**WRITTEN REQUEST 1:**
Summarize the text on the Ninth Circuit LCD ruling in two sentences.

**SELECTION:**
-- -- --
In a development that should be of great interest to all lawyers and companies involved in litigation in the United States, a recent Ninth Circuit decision confirmed that the risks associated with bringing foreign-originating evidence into the United States – even for what is believed to be a limited purpose – are very real and could result in that evidence being subpoenaed for use in a criminal investigation.

On December 7 2010 the US Court of Appeals for the Ninth Circuit ordered several law firms acting for defendants in the liquid crystal display (LCD) civil class action to turn over documents produced in that litigation to a grand jury charged with reviewing the defendants' behaviour for potential criminal liability stemming from the same underlying events. The court found that documents that would otherwise fall outside the grand jury's subpoena authority must be produced if:

"by a chance of litigation, the documents have been moved from outside the grasp of the grand jury to within its grasp. No authority forbids the government from closing its grip on what lies within the jurisdiction of the grand jury."

The risk is not limited to defendants in antitrust cases; the same rationale would seem to apply to any situation in which related civil and criminal matters temporally overlap. Foreign defendants could be required to produce foreign documents under risk of penalties in a civil suit, knowing that the government could then subpoena those same otherwise-undiscoverable documents for use in a criminal investigation.

In 2006 the Department of Justice Antitrust Division, through a grand jury in the Northern District of California, began investigating anti-competitive activity in the LCD market; numerous related civil cases were filed and consolidated in the Northern District of California. The division moved to stay discovery in the civil cases, arguing, among other things, that because discovery in civil cases is broader than criminal discovery, there was a risk that the parties would gain access to sensitive information about the grand jury investigation through civil discovery. The district court granted a partial stay, but allowed some civil discovery to take place. Permitted discovery included production of some foreign-originating documents and evidence (including transcripts of depositions taken outside the United States). These documents were produced pursuant to a protective order limiting their use to the civil proceedings.
-- -- --
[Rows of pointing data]
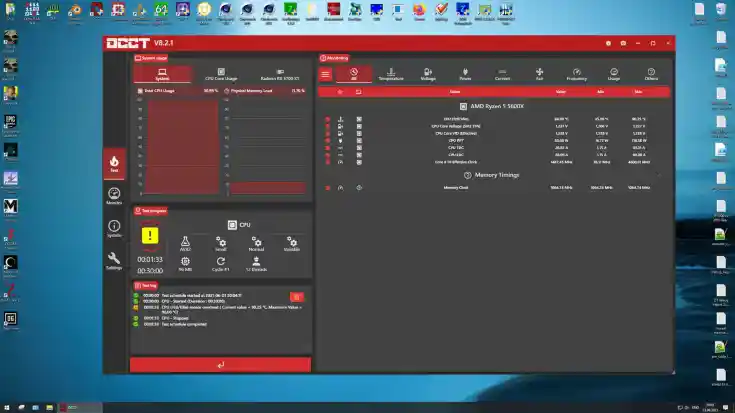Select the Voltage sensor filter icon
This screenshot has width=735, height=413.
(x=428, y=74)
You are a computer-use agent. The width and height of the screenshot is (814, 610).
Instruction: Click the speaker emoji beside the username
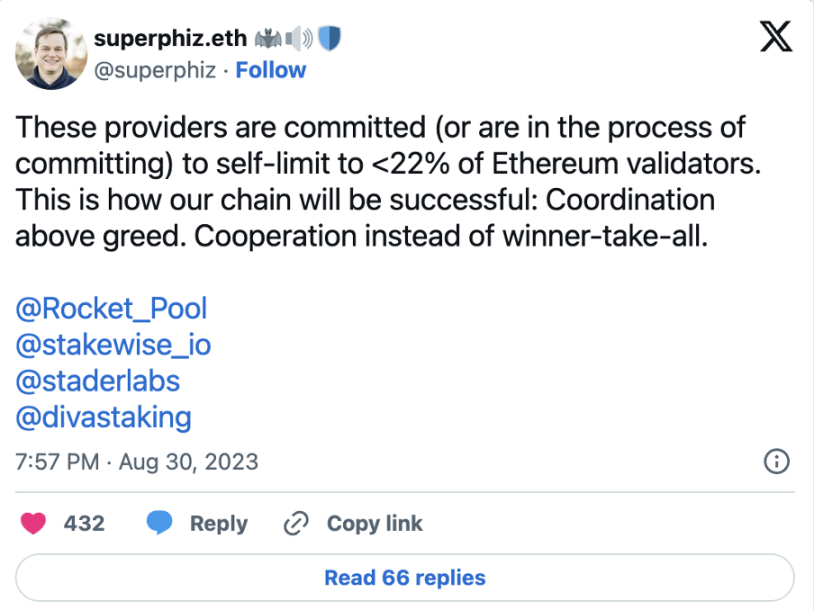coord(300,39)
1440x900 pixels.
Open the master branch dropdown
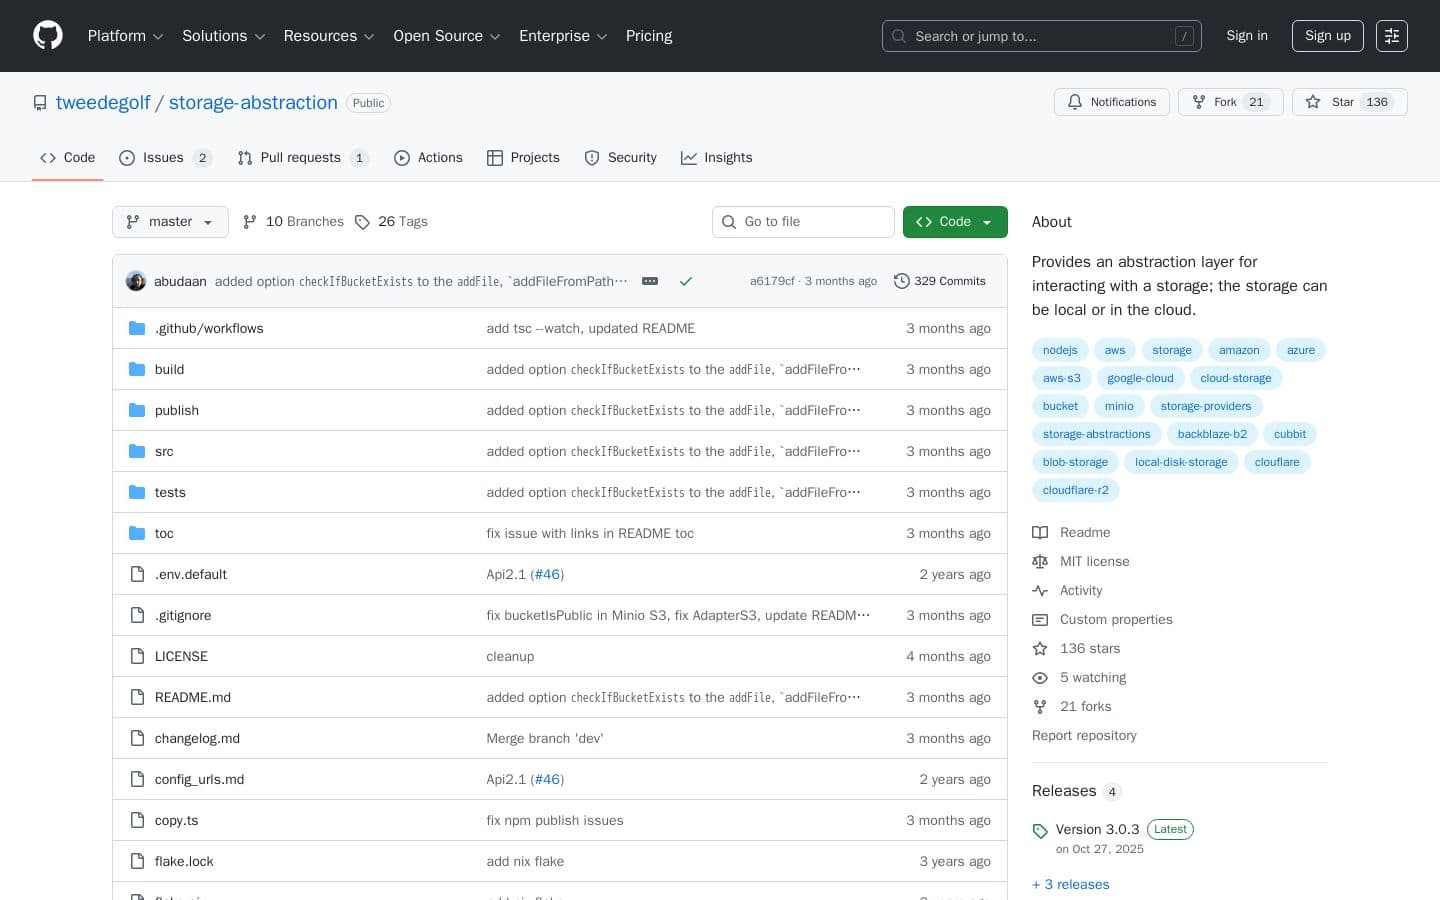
-- -- --
**WRITTEN REQUEST 2:**
Change "master branch" to "main branch" in the listing above and give the listing again with everything else unchanged and the pictures left out.

**COMPLETE ANSWER 1:**
On December 7 2010 the Ninth Circuit ordered law firms representing defendants in the LCD civil class action to turn over documents produced in that litigation to a grand jury examining the same defendants for possible criminal liability, holding that documents brought within the grand jury's grasp by litigation must be produced. The decision confirms that bringing foreign-originating evidence into the United States, even for a limited purpose, risks its being subpoenaed for a criminal investigation, and the same reasoning would seem to apply wherever related civil and criminal matters overlap in time.

**COMPLETE ANSWER 2:**
Select the Voltage sensor filter icon
This screenshot has width=735, height=413.
(x=428, y=74)
You are a computer-use agent. The width and height of the screenshot is (814, 610).
Instruction: Click the speaker emoji beside the username
coord(300,39)
1440x900 pixels.
Open the main branch dropdown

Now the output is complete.